Count von Wydenbruck was born on 5 February 1856 in Vienna, Austria. He was the eldest son of diplomat Count Ferdinand von Wydenbruck and Isabella (née Blacker). Among his siblings were Count August von Wydenbruck (who married Countess Maria Esterházy de Galántha) and Countess Isabella von Wydenbruck (who married Count Folliot de Crenneville-Poutet, parents of writer Hermynia Zur Mühlen).

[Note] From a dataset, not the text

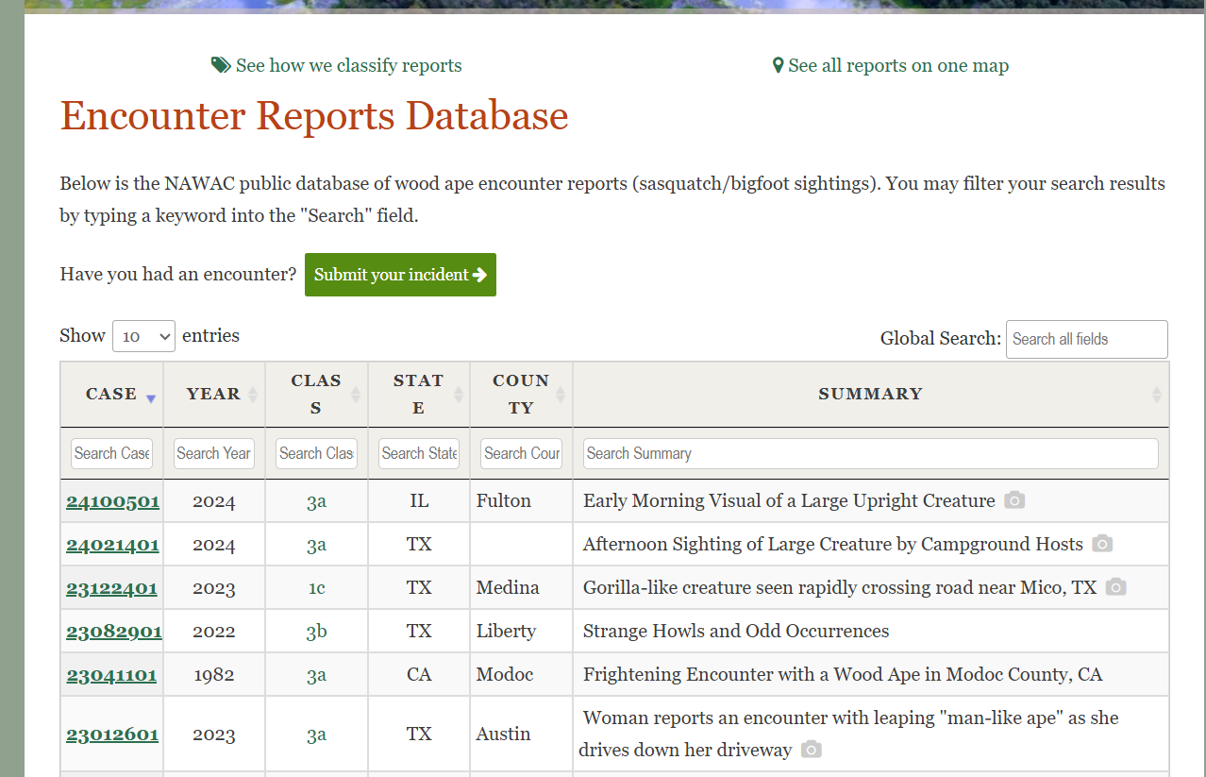Screen dimensions: 1206x777
Task: Sort by the Year column arrows
Action: (x=253, y=395)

His paternal grandparents were Baron Franz von Wydenbruck-Loë and Alexandrina Arrazola de Oñate. His maternal grandparents were Lt.-Col. St John Blacker, a member of the Anglo-Irish gentry, and Anne Hammond Morgan (only child of Sir Thomas Charles Morgan). After his grandfather's death in 1842, his grandmother married Hon. George Augustus Browne (a younger son of the 2nd Barone Kilmaine).

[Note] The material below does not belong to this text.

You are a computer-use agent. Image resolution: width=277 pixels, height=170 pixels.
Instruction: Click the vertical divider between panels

While his father was the Austro-Hungarian Envoy in Washington, D.C., from 1865 to 1867, Wydenbruck attended school in the United States.

==Career==
During the reign of Emperor Franz Joseph I, he served as an Austro-Hungarian diplomat. After serving in minor positions in London, he was appointed Austro-Hungarian Ambassador to Japan, then from 1889 to 1907 he was the Ambassador to Denmark, followed by Ambassador to the Netherlands from 1908 to 1911, and Ambassador to Spain from 1911 to 1913.

==Personal life==
On 25 July 1880 at Meiselberg Castle, Count von Wydenbruck married Countess Marie Franziska Fugger von Babenhausen (b. 1858), only daughter of Countess Friederike von Christalnigg von und zu Gillitzstein and Karl, 4th Prince Fugger von Babenhausen. Her brother, Karl, 5th Prince Fugger von Babenhausen, was married to Princess Eleonora of Hohenlohe-Bartenstein. Together, Christoph and Marie were the parents of:

- Countess Eleonora Nora Frederika Agnes Augusta Maria von Wydenbruck (1894–1959), a writer who married artist Alfons Purtscher.
- Countess Helene Isabella von Wydenbruck (b. 1881), who married Count Nikolaus Desfours-Walderode.

Count von Wydenbruck died on 4 October 1917 at Reichenhall, a spa town in Upper Bavaria. In 1919, his widow acquired Meiselberg Castle from her mother's family. It passed to their daughter, Helene, Countess Desfours. In 1941, Helene left it to her cousin, Maria Theresia Fugger von Babenhausen (wife of Prince Heinrich von Hanau-Horowitz, a grandson of Frederick William, Elector of Hesse).